Anney and Fisher picked up their fifth Master pass today. Fisher is now a MASTER HUNTER. Great job. I am very happy for you. Float home carefully.
Jim


----------



## AmberSunrise (Apr 1, 2009)

Congratulations !


----------



## Titan1 (Jan 19, 2010)

Congrats over here and safe travels. I know I would be floating home.. Way to go!


----------



## GoldenSail (Dec 30, 2008)

That is fantabulous!

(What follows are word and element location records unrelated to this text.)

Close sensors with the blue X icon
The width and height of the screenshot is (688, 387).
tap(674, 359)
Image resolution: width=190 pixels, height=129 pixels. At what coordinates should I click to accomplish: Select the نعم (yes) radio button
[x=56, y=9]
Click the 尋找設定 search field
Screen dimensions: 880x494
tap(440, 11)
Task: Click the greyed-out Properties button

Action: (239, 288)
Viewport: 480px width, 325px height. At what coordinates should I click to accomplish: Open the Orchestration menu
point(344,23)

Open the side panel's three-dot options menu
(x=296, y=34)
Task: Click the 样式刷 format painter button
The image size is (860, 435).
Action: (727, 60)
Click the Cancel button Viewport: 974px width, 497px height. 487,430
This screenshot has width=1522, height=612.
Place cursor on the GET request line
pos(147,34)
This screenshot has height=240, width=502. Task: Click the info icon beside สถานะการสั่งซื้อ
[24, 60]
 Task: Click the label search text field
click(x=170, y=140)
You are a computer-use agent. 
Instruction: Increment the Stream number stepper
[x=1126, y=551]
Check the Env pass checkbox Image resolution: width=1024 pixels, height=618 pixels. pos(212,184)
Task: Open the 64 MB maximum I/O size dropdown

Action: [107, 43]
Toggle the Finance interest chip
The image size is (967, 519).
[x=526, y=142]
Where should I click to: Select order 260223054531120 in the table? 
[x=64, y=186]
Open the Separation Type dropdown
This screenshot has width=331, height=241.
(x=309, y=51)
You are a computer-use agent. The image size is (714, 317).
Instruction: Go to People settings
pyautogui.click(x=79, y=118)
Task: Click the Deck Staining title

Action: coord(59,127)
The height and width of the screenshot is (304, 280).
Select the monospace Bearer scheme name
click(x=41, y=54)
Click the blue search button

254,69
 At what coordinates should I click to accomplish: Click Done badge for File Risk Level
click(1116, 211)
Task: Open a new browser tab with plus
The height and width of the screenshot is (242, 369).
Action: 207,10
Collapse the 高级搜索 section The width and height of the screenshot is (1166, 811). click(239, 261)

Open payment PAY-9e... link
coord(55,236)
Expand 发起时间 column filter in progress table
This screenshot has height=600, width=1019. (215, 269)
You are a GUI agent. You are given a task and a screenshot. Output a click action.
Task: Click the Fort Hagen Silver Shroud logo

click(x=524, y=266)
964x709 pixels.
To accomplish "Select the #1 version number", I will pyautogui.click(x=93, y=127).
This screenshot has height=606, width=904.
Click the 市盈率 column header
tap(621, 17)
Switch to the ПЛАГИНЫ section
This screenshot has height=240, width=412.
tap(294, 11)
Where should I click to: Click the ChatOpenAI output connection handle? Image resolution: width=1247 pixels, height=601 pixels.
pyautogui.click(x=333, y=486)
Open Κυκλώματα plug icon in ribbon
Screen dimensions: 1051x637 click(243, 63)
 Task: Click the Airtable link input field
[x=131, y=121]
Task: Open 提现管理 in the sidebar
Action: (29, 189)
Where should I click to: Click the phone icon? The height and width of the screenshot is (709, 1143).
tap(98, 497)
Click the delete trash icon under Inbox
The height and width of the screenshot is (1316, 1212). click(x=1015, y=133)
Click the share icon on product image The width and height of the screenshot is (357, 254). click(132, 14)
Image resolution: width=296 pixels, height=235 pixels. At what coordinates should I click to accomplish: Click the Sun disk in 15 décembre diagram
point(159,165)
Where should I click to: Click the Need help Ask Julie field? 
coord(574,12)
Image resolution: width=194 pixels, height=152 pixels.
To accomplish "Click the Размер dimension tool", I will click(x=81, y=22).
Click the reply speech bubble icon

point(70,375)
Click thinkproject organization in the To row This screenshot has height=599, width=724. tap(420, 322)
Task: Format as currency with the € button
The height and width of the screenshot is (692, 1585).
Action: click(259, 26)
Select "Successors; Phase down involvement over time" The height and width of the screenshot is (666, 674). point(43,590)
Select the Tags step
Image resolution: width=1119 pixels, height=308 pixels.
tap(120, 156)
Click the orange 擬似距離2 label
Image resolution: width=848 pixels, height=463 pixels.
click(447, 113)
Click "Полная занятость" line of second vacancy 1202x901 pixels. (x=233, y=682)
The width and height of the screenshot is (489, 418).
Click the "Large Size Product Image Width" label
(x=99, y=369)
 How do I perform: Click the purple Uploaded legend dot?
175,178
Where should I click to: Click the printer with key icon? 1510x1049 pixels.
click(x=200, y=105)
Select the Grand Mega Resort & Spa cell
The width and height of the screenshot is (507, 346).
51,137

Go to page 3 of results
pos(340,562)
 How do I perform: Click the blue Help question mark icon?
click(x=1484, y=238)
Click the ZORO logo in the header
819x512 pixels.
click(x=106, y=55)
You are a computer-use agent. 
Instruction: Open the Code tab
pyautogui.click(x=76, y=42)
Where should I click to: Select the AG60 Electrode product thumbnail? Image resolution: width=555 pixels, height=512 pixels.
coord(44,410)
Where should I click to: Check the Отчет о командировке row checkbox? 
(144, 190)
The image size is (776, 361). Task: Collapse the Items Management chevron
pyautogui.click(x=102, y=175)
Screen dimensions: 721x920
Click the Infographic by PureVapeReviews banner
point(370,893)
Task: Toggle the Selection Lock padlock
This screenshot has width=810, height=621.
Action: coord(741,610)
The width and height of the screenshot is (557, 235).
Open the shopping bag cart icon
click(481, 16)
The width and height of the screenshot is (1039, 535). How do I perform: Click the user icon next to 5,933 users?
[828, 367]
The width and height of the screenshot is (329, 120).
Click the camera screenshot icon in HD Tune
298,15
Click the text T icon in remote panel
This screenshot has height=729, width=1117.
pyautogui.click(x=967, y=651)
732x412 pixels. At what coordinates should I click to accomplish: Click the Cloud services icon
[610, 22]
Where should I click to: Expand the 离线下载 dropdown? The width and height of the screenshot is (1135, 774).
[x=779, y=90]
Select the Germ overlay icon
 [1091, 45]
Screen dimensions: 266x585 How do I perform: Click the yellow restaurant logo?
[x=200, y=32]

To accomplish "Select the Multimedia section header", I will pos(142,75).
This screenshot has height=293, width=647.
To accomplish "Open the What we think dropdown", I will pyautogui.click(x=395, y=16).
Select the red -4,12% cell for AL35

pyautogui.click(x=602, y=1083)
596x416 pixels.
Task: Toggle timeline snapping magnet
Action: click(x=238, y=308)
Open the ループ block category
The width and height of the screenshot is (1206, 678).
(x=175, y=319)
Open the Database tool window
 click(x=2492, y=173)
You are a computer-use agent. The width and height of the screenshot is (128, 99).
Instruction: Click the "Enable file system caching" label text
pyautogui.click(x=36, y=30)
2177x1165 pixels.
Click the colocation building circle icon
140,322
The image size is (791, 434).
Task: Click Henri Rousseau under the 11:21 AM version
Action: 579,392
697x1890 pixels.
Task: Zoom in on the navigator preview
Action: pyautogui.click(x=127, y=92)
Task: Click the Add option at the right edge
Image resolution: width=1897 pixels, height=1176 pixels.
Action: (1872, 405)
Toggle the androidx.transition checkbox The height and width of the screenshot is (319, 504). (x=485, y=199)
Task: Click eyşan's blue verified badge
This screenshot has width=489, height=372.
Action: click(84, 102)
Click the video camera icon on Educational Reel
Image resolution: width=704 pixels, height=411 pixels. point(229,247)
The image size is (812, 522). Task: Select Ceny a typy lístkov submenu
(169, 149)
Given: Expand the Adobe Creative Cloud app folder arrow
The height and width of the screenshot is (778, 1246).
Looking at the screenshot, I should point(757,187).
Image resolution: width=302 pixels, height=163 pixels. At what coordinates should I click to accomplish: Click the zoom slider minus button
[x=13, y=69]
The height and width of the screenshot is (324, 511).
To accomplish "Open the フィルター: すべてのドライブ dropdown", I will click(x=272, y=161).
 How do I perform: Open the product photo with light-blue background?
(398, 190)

Go Fisher and Anney!!!


----------



## fuzzbuzz (Aug 3, 2008)

Way to go Anney and Fisher!! :dblthumb2:You_Rock_


----------



## Kmullen (Feb 17, 2010)

Congrats!! I know I would b in the clouds for awhile!!


----------



## hotel4dogs (Sep 29, 2008)

that is just fantastic!! Huge congratulations! What's next?


----------



## Rainheart (Nov 28, 2010)

Congrats to you and Fisher, Anney!!


----------



## Maxs Mom (Mar 22, 2008)

Congratulations Anney and Fisher!!!!



hotel4dogs said:


> What's next?


They are going to Disney World!!!!

:curtain: Sorry I couldn't resist.


----------



## Penny & Maggie's Mom (Oct 4, 2007)

WOW! Huge congrats to Anney and Fisher!


----------



## nolefan (Nov 6, 2009)

Congratulations Anney and Fisher! So fantastic!!! We need a photo!!!


----------



## LibertyME (Jan 6, 2007)

WoooHoooo!!! Way to Go Fisher and Anney!


----------



## DNL2448 (Feb 13, 2009)

This is HUGE!! Fisher is now in a very elite group of Goldens. Congratulations Anney and Fisher!!!!


----------



## Pointgold (Jun 6, 2007)

Congrats to Anney and Fisher! Not only is it awesome news for them, personally, but it is just plain great for the breed! WAY TO GO :appl:!


----------



## chipstone (May 24, 2010)

Congrats! Great accomplishment!


----------



## kilowattgoldens (Feb 23, 2011)

Congratulations...fisher is amazing and the two of you together are unstoppable!!!


----------



## sterregold (Dec 9, 2009)

arty2:arty::yipee:


----------



## Radarsdad (Apr 18, 2011)

Congrats to Team Fisher, I want to know what's next, QAA?


----------



## hollyk (Feb 21, 2009)

Congratulations Anney and Fisher. What a journey you are on! Can't wait to hear all about it when you are home and rested.


----------



## sammydog (Aug 23, 2008)

WOOT WOOT!!! What a simply amazing accomplishment, and all O/H! Looking forward to hearing all about it! Enjoy your time up in the clouds!

I want to know too, whats next?


----------